Beispiele für Gemeindenetzwerke sind das Gemeindenetzwerk in Thessalonich (1Thes 1, 2Thes 1), das Gemeindenetzwerk in Philippi (Phil 1), das Gemeindenetzwerk in Kolossä/ Laodizäa (Kol 1,1-14; 4,15-16) und das Gemeindenetzwerk in Derbe/Laodizäa/Ikonion/Antiochia (Apg 14,21-22).
Die Christen trafen sich grundsätzlich in ihren Häusern, sie lebten Gemeinschaft am und für den Ort und vernetzten sich in und für eine Region, um den Auftrag Jesu gemeinsam zu leben.
Gemeinschaftspraxis: Was taten die ersten Christen?
Man kann viel über Strukturen sprechen und diskutieren, aber letztlich bleibt nur das über, was wirklich gelebt und getan wird. Deshalb an dieser Stelle ein Überblick über die Grundelemente christlicher Zusammenkünfte, bei denen immer Jesus im Mittelpunkt steht.
Viele dieser Elemente tauchen in Apg 2,42-47 auf. Andere Elemente finden wir an anderen Stellen der Bibel. Eine Auflistung befindet sich in der Tabelle unten.
Diese Elemente wurden von den ersten Christen in ihren Versammlungen gelebt. Und wir tun gut daran, diese Grundelemente auch in unseren Gemeinden bzw. Gemeinschaften als Leitfaden zu nutzen. Gleichzeitig können wir unsere Treffen anhand dieser Grundelemente überprüfen:
Welche Bereiche werden in unseren Gemeinschaften noch nicht gelebt? Was müssen wir ändern bzw. anpassen?

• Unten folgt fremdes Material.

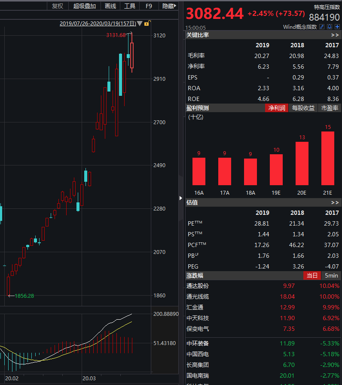
Task: Expand the 关键比率 section with >> arrows
Action: tap(335, 35)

Das Resultat aller Elemente (und aller ausgeübten Gaben) ist Ermutigung und Einheit (1Kor 14,3; Röm 12,4-5). Und wer genau hinschaut, entdeckt schnell, dass wir die Elemente nur in Gemeinschaft und Ergänzung leben können.

Fazit

Die Häuser als Versammlungsort (max. 30-50 Personen) waren keine Notlösung, sondern der ideale Rahmen, um Familie Gottes zu sein und in entsprechender Gemeinschaft miteinander zu leben. Sie bildeten die Mitte des Gemeindelebens.
Hier wird Gottes Wort vorgelesen und darüber gesprochen. Hier wird gemeinsam gegessen und Gemeinschaft gelebt. Hier wird durch das Abendmahl eine besondere Gemeinschaft der Erinnerung gelebt und Jesu Tod verkündet. Hier werden durch Jesus ethnische, soziale und geschlechtliche Schranken in Christus aufgehoben.
„Gottesdienst“ ist nicht nur ein gemeinsames Treffen, sondern ist gelebter Alltag. Es wird gebetet, gefastet und einander geholfen. Menschen werden zu einer Gottesdienstpraxis geführt, die nur eines im Zentrum hat: JESUS CHRISTUS.